Rota’s conjecture is the most famous problem in matroid theory. It says that when F is a finite field, there is a finite number of minimal forbidden minors for the class of matroids that can be represented by vectors over the field of scalars F. A proof has been announced by Geelen, Gerards, and Whittle.
Gain-graphic matroids are analogues to matroids represented by vectors: instead of representing the matroid using numbers from a field, we use elements from a group. So we can ask for an analogue of Rota’s conjecture, except for gain-graphic matroids.
In this talk I will outline our intended path towards Rota’s conjecture for gain-graphic matroids. This is joint work with Daryl Funk.
On January 28, 2020, Dillon Mayhew from Victoria University of Wellington, New Zealand gave a talk on problems and results motivated by Courcelle’s theorem, with an emphasis on hypergraphs and matroids. The title of his talk is “Courcelle’s Theorem for hypergraphs“.

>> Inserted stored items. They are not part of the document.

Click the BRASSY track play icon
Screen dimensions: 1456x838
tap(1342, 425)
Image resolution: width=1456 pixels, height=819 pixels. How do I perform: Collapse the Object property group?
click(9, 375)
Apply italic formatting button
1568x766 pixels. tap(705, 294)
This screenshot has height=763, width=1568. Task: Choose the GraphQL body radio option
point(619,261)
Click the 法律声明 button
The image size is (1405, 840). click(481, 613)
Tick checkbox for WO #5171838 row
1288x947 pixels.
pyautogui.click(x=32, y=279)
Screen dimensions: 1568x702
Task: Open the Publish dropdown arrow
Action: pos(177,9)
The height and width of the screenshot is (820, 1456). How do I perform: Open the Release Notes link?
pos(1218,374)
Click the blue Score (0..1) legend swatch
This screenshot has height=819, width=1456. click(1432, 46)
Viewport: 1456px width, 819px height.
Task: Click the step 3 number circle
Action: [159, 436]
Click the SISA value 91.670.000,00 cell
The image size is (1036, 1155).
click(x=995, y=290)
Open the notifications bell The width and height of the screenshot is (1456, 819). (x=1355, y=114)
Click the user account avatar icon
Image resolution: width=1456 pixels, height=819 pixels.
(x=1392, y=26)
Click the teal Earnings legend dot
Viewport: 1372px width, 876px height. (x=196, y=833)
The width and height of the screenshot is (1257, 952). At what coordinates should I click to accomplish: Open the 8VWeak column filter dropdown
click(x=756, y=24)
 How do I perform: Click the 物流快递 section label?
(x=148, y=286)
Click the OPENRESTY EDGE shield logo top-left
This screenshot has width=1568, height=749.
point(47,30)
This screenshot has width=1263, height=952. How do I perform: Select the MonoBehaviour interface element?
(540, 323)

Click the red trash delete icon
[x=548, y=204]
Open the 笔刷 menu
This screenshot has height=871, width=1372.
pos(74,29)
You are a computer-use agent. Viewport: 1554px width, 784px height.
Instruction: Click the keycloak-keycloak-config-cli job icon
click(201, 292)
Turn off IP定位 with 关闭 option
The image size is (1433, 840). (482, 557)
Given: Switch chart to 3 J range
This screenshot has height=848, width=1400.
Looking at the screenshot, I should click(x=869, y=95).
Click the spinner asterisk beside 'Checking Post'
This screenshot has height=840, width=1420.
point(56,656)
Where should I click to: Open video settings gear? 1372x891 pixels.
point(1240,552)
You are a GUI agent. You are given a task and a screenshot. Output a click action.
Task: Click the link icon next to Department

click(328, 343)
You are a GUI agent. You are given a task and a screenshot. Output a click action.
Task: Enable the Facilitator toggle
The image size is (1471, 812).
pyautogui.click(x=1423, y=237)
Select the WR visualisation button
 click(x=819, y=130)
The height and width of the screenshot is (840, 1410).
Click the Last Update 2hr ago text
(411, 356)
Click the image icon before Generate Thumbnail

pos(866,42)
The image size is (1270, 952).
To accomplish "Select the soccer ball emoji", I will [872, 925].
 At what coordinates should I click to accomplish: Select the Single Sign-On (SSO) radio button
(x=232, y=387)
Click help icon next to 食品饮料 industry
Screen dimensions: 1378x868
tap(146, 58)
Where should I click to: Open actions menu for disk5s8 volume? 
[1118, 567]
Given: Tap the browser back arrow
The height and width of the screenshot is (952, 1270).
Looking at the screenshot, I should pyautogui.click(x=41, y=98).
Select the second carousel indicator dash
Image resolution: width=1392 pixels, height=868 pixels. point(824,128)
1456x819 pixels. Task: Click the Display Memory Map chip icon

Courcelle’s Theorem is an influential meta-theorem published in 1990. It tells us that a property of graph can be tested in polynomial time, as long as the property can expressed in the monadic second-order logic of graphs, and as long as the input is restricted to a class of graphs with bounded tree-width. There are several properties that are NP-complete in general, but which can be expressed in monadic logic (3-colourability, Hamiltonicity…), so Courcelle’s Theorem implies that these difficult properties can be tested in polynomial time when the structural complexity of the input is limited.
Matroids can be considered as a special class of hypergraphs. Any finite set of vectors over a field leads to a matroid, and such a matroid is said to be representable over that field. Hlineny produced a matroid analogue of Courcelle’s Theorem for input classes with bounded branch-width that are representable over a finite field.
We have now identified the structural properties of hypergraph classes that allow a proof of Hliněný’s Theorem to go through. This means that we are able to extend his theorem to several other natural classes of matroids.
This talk will contain an introduction to matroids, monadic logic, and tree-automata.
This is joint work with Daryl Funk, Mike Newman, and Geoff Whittle.